Look forward to learning a bunch from this forum.


----------



## Faster (Sep 13, 2005)

Pretty boat! Welcome to the forum.


----------



## night0wl (Mar 20, 2006)

what about that big ol' lake to the east 

friends used to powerboat in the chain of lakes in Antioch area.

As a former western suburbs guy...welcome!


----------



## pirateexplorer (May 16, 2014)

night0wl said:


> what about that big ol' lake to the east
> 
> friends used to powerboat in the chain of lakes in Antioch area.
> 
> As a former western suburbs guy...welcome!


I'm assuming your referring to Lake Michigan? I'd love to get out on Lake Michigan but assumed an 11' boat would be too small to go out there. Could I go out on Lake Michigan on my boat? I'm assuming from reading I've done I'd first need to get a radio and some lights to be allowed out? Also, my sailing experience is basically 2 hours on a hobiecat lol so probably have a bit of learning to do first but I'd love to get out on Lake Michigan if that's a possibility.

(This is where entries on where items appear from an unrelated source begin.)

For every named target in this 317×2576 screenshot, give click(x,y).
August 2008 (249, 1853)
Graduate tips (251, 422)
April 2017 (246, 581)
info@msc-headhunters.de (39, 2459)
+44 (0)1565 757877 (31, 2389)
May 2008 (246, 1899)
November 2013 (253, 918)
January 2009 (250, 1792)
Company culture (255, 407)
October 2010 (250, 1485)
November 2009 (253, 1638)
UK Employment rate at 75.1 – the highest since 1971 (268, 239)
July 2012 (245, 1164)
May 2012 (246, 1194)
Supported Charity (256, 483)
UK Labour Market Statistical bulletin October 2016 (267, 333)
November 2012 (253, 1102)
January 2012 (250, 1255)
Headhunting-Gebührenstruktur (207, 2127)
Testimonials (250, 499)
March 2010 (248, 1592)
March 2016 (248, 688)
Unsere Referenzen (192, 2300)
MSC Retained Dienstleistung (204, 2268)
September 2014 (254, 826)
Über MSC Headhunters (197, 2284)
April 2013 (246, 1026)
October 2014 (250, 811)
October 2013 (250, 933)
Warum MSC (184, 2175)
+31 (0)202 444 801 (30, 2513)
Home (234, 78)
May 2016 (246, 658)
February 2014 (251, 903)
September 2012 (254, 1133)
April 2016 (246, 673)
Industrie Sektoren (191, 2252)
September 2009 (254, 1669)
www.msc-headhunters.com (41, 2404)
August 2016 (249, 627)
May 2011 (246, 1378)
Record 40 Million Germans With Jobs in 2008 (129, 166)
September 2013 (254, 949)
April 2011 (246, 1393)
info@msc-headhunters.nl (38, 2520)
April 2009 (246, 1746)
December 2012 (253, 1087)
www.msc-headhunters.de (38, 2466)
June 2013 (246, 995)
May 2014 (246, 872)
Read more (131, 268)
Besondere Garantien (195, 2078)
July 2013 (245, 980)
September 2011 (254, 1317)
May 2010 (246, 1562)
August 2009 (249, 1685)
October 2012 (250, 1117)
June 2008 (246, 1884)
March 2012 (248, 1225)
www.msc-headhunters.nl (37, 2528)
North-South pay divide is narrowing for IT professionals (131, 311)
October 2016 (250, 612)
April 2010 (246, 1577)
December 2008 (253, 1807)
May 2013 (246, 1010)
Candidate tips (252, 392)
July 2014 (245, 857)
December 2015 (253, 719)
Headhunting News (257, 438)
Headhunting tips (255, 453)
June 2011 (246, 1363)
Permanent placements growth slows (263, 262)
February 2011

Chainolakes was one of the first places I was thinking but every report I've seen online from people with sailboats basically says "did that, way too many drunken powerboaters zipping around, never again." So that had kind of turned me off to that idea.

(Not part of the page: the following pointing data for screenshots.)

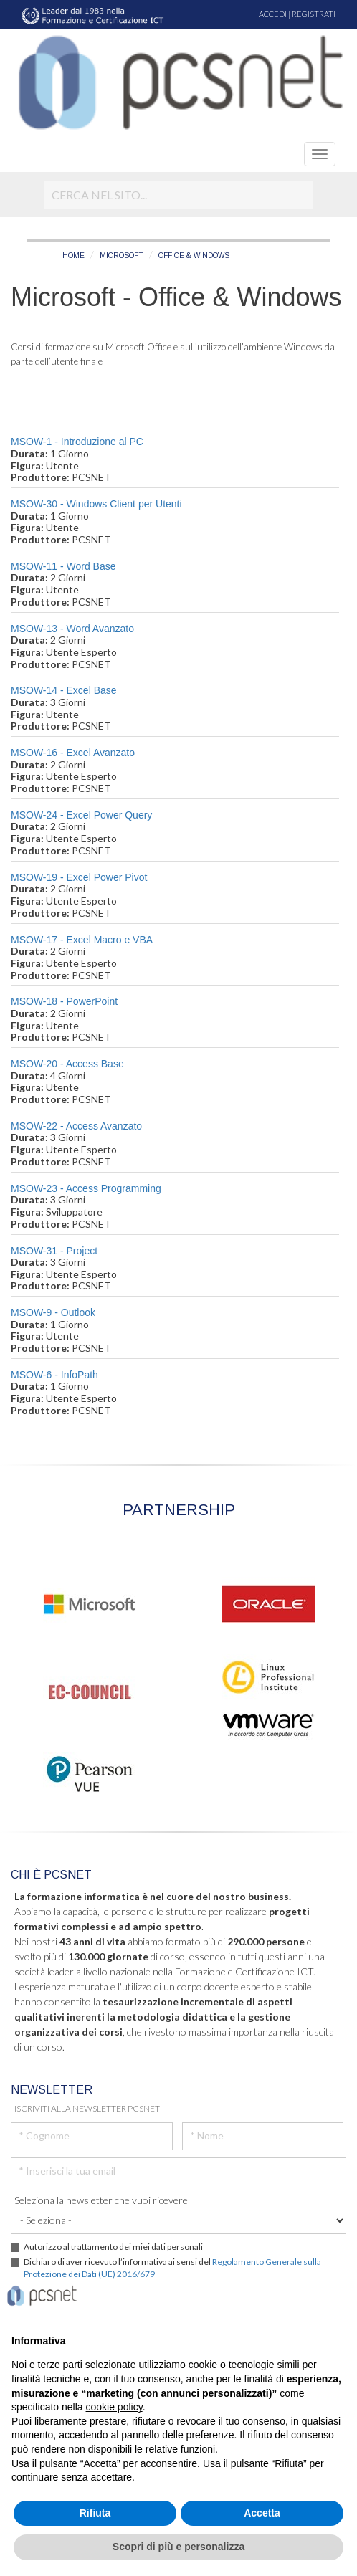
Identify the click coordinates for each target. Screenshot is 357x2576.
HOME (73, 255)
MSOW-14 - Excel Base (64, 690)
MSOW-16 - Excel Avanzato (73, 752)
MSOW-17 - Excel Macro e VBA (82, 939)
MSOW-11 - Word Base (63, 566)
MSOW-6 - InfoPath (54, 1374)
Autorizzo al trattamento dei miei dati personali (113, 2246)
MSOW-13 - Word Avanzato (72, 628)
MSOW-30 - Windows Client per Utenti (96, 504)
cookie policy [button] (114, 2407)
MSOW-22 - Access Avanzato (76, 1126)
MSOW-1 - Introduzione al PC (77, 441)
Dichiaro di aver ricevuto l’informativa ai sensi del (172, 2267)
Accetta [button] (262, 2513)
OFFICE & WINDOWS (193, 255)
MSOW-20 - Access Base (67, 1063)
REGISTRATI (313, 14)
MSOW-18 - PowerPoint (64, 1001)
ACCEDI (273, 14)
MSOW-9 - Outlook (53, 1312)
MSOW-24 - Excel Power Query (81, 815)
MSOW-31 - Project (54, 1250)
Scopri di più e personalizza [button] (178, 2546)
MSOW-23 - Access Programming (86, 1188)
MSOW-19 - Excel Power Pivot (79, 877)
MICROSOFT (121, 255)
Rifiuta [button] (95, 2513)
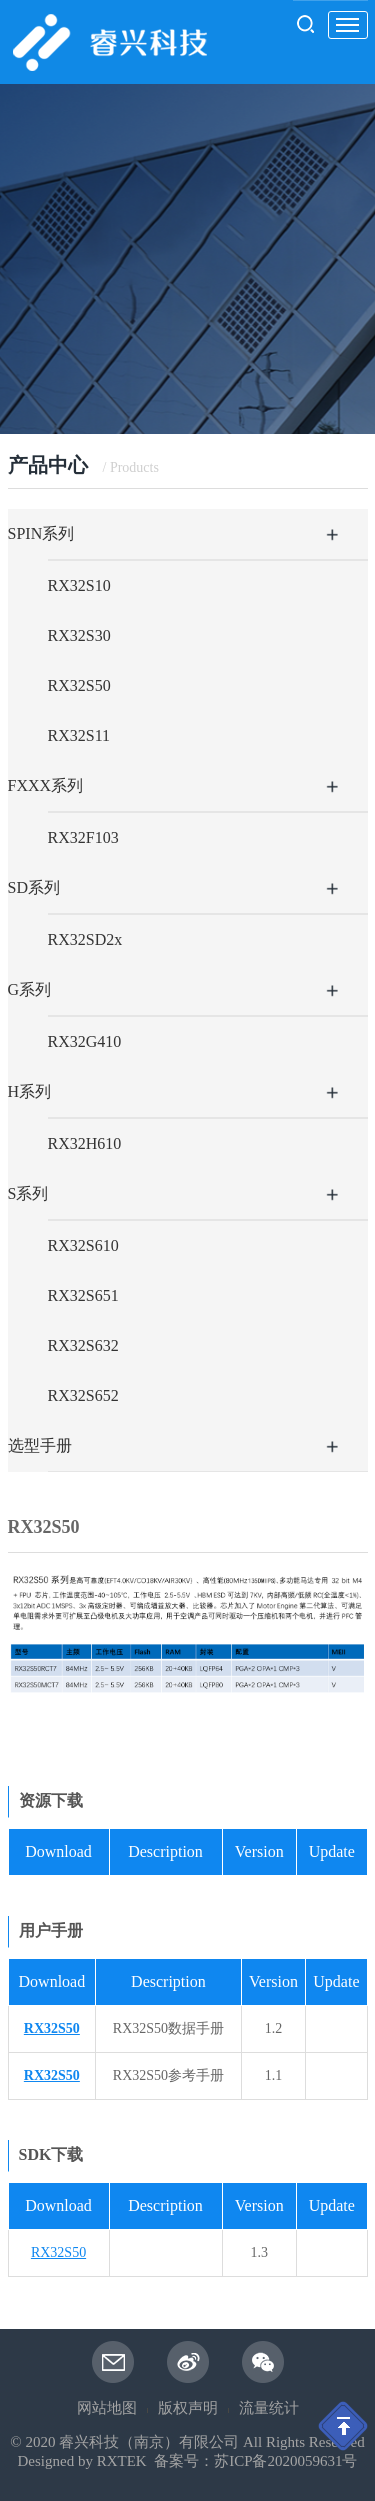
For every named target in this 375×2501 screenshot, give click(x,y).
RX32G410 (85, 1041)
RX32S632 (83, 1345)
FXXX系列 (46, 785)
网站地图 (107, 2408)
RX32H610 (85, 1143)
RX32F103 (83, 837)
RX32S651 (83, 1295)
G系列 (30, 989)
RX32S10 (79, 585)
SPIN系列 (41, 533)
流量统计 (269, 2408)
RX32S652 (83, 1395)
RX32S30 (79, 635)
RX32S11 (79, 735)
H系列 (30, 1091)
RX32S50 (79, 685)
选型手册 (40, 1445)
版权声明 (188, 2408)
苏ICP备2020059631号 (285, 2461)
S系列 (28, 1193)
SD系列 (34, 887)
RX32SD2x (85, 939)
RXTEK (122, 2461)
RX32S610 (83, 1245)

For starters I was hoping to find some smaller maybe less crowded forest preserve lakes that allow sailing

For now still reading some stickys and trying to learn but hope to learn alot from you guys. Thanks.


----------



## climbhike (Mar 29, 2013)

Ahoy, Pirate. I'm a frequent visitor to Chicagoland, I've got kids and grandkids in Aurora, Evanston and Highland Park. There are small sail boats sailed and rented on the Tower Road launch in the Skokie Lagoons. Looks like a smallish lake more suited to kayaks which they also rent. Evanston has a municipal small boat rental facility, Sunfish/Hobies, on Lake Michigan. No radios or lights required. I've kayaked in the area several times on rivers and at Busse Woods. It is a lot more difficult to access the big lake around Chicago. Hard to find a public launch directly to Lake Michigan. I'm in Kalamazoo, Michigan and there are a lot of inland lakes around here. Got to love the large inland lakes along the shoreline of Lake M. Lots of free public launch ramps. Have a great summer with your new boat. Dave G


----------



## night0wl (Mar 20, 2006)

I see people sailing lasers & hobies on Biscayne Bay and the open Ocean (calmer days). Why would an 11 foot sailboat be bad on lake michigan. Maybe sail the inner harbors? As for large lake based forest preserves...well, I'd imagine you can sail the Fox River iself. Just stay away from the dams!

This looks promising in Des Plaines: Lake Park Marina


----------



## Dave_E (Aug 7, 2013)

Welcome to the forum!


----------